L'emprise exercée sur le pays par M. Dos Santos est telle que beaucoup ne croient pas à son départ annoncé.

"Comment un homme politique peut-il, à un an des élections, annoncer qu'il va abandonner la vie politique un an après ces élections ?", s'amuse le directeur du journal d'opposition Folha 8, William Tonnet, qui dénonce un "canular".

Dynastie

Le mois dernier, le chef de l'Etat a été réélu sans surprise à la tête du MPLA. Ce qui prolongerait de cinq ans son mandat à la tête de l'Angola, dans l'hypothèse plus que probable d'une nouvelle victoire du parti au pouvoir en 2017.

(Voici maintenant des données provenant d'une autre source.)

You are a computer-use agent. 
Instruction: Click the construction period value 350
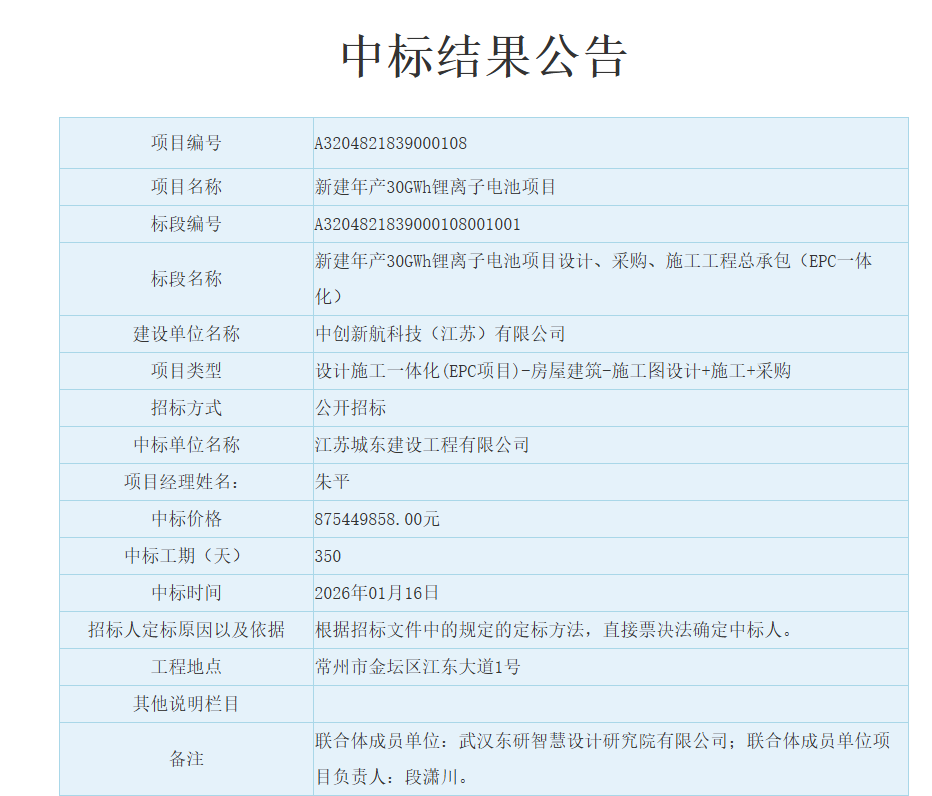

"C'est un vrai despote, un faux démocrate", accuse le rappeur Adao Bunga "McLife", du Mouvement révolutionnaire pour l'Angola. Et l'annonce de son départ "une autre feinte du dictateur pour endormir le peuple angolais".

Lors d'un entretien accordé en 2013 à une télévision brésilienne, M. Dos Santos avait jugé son règne "trop long". Pour aussitôt le justifier par la nécessité de redresser l'économie du pays et de "consolider les institutions de l'Etat" après quasiment trente ans de guerre civile (1975-2002).

Mais même au sein de son parti, la perspective d'une retraite du "chef" reste encore lointaine.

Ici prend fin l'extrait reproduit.